Une autre étude, également britannique et de grande ampleur celle-là, vient démontrer le poids de l’isolement social sur le risque de mort prématurée. Elle a été récemment publiée dans les Comptes rendus de l’Académie des Sciences américaine(PNAS) (on en trouvera un résumé en anglais ici). Ce travail de l’University College London a pu être mené à partir de la cohorte English Longitudinal Study of Ageing. Il portait sur les relations complexes pouvant exister entre l'isolement social, le sentiment de solitude et le risque de décès prématuré.
Célibat, veuvage, etc.
Cette étude établit que les facteurs «isolement social» et «sentiment de solitude» s’associent pour constituer un risque accru de mort prématurée. Toutefois, une fois les facteurs démographiques et de santé pris en compte, c’est l’isolement social plus que la solitude qui apparaît associé à ce risque chez les personnes âgées.
Les chercheurs de l'University College de Londres ont travaillé sur les données de 6500 hommes et femmes âgés de 52 ans ou plus. L'isolement social a été évalué à partir d’un indice avec attribution d'un point pour chaque marqueur de l'isolement: le célibat ou le veuvage, l’absence de contact avec les membres de la famille, avec des amis, l’absence de participation à des activités sociales, etc. Quant au «ressenti» de la solitude, il a été évalué au moyen de la UCLA loneliness scale: un test que vous pouvez tenter ici même. Les décès, toutes causes confondues, ont d’autre part été relevés sur une période de plus de sept ans: à la fin de l’étude les chercheurs en avaient recensé 918.

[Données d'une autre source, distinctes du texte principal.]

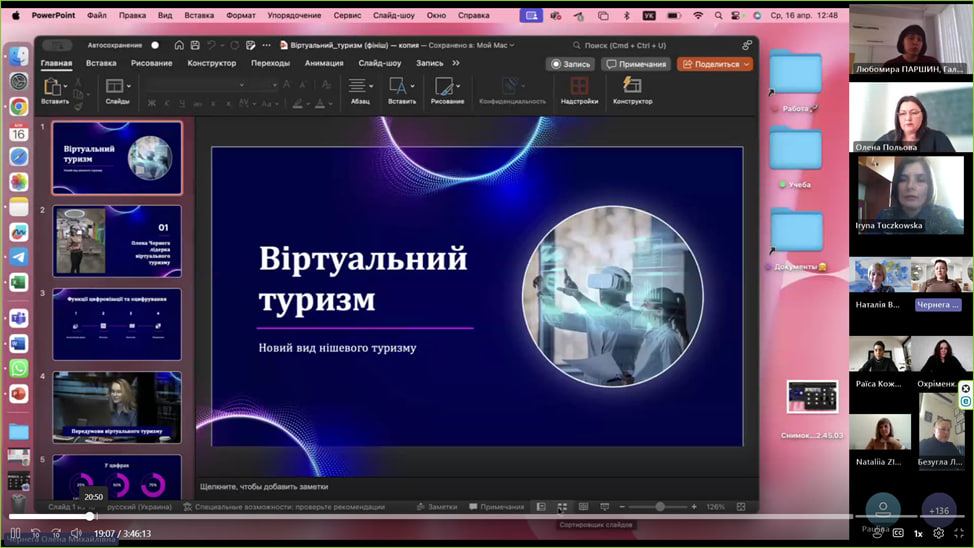The image size is (974, 548).
Task: Click the Рисование drawing icon in ribbon
Action: pyautogui.click(x=447, y=87)
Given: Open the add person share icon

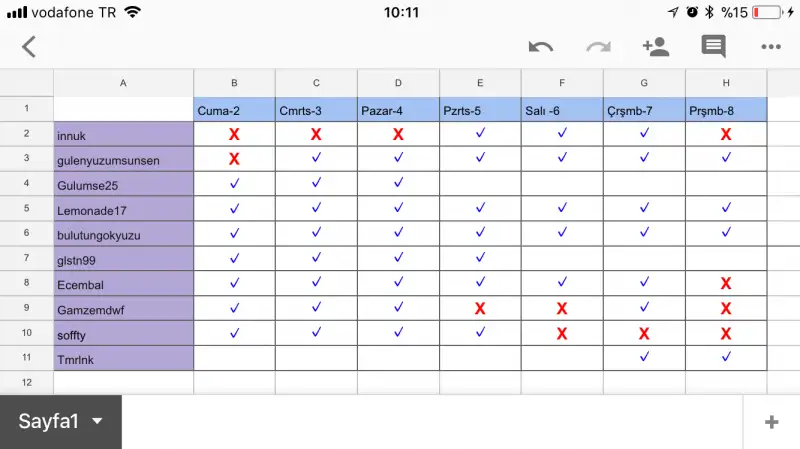Looking at the screenshot, I should [656, 46].
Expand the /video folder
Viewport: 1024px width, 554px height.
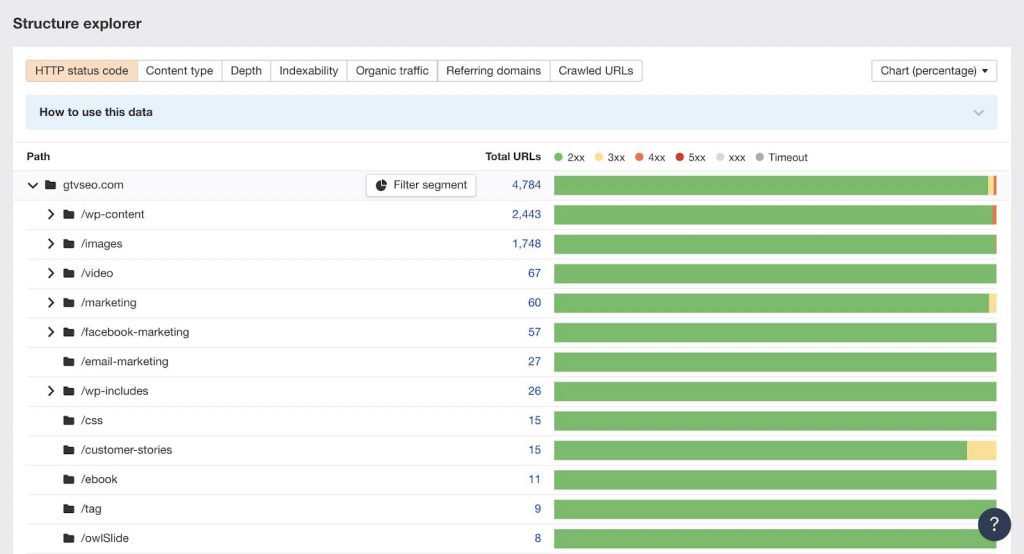[51, 274]
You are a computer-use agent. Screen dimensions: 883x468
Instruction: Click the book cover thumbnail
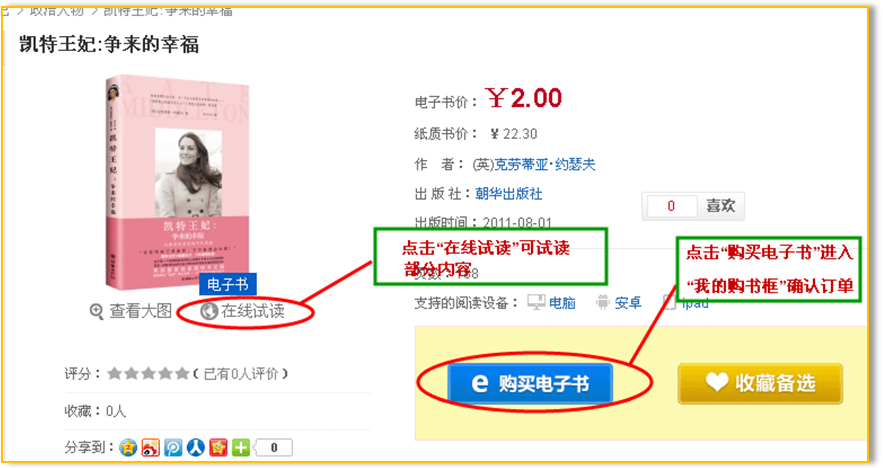tap(177, 183)
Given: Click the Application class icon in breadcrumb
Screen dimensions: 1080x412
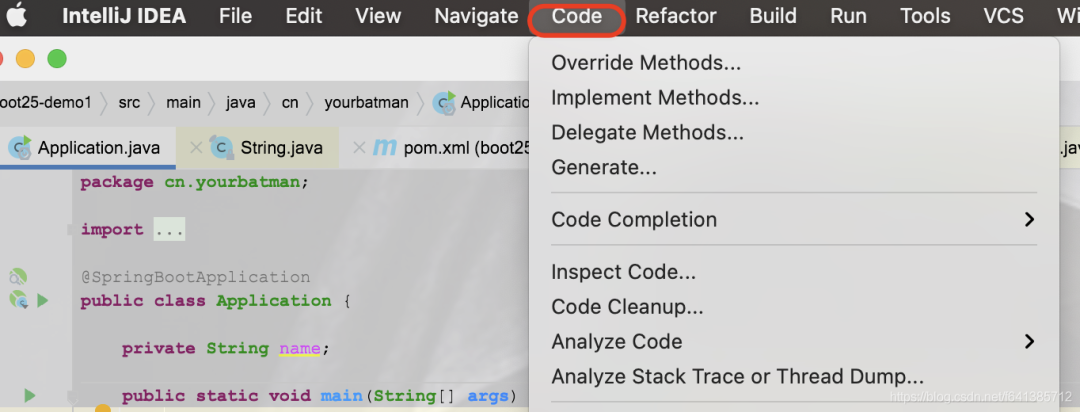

Internet et le quatrième âge
Principales conclusions: la mortalité est plus élevée chez les personnes les plus isolées socialement et les plus solitaires; l’isolement social est significativement associé à la mortalité; la solitude, à l’inverse, ne l'est pas à elle seule. Ainsi donc, alors que l'isolement et le sentiment de solitude nuisent tous deux à la qualité de vie et au bien-être, les efforts doivent principalement porter sur la réduction de l'isolement social si l’on veut réduire la mortalité prématurée.
Le problème risque d’ailleurs de devenir de plus en plus d’actualité. La dernière étude de la Fondation de France sur l’isolement et la solitude, indique une augmentation rapide de la part de la population française en situation d’isolement relationnel: de 9% en 2010 à 11% en 2012, soit une augmentation de 800 000 personnes en deux ans seulement. En France près de cinq millions de personnes éprouveraient désormais de réelles difficultés à développer des relations sociales. Quant à la solitude, elle est une source de souffrance pour 75% des personnes vivant seules.
Il reste aujourd’hui à évaluer le rôle que peuvent (et pourront jouer) les nouveaux outils multiformes de communication et autres «réseaux sociaux». Des outils que les plus concernés n’ont le plus souvent pas (encore) appris à manipuler et à maîtriser. Vaste chantier.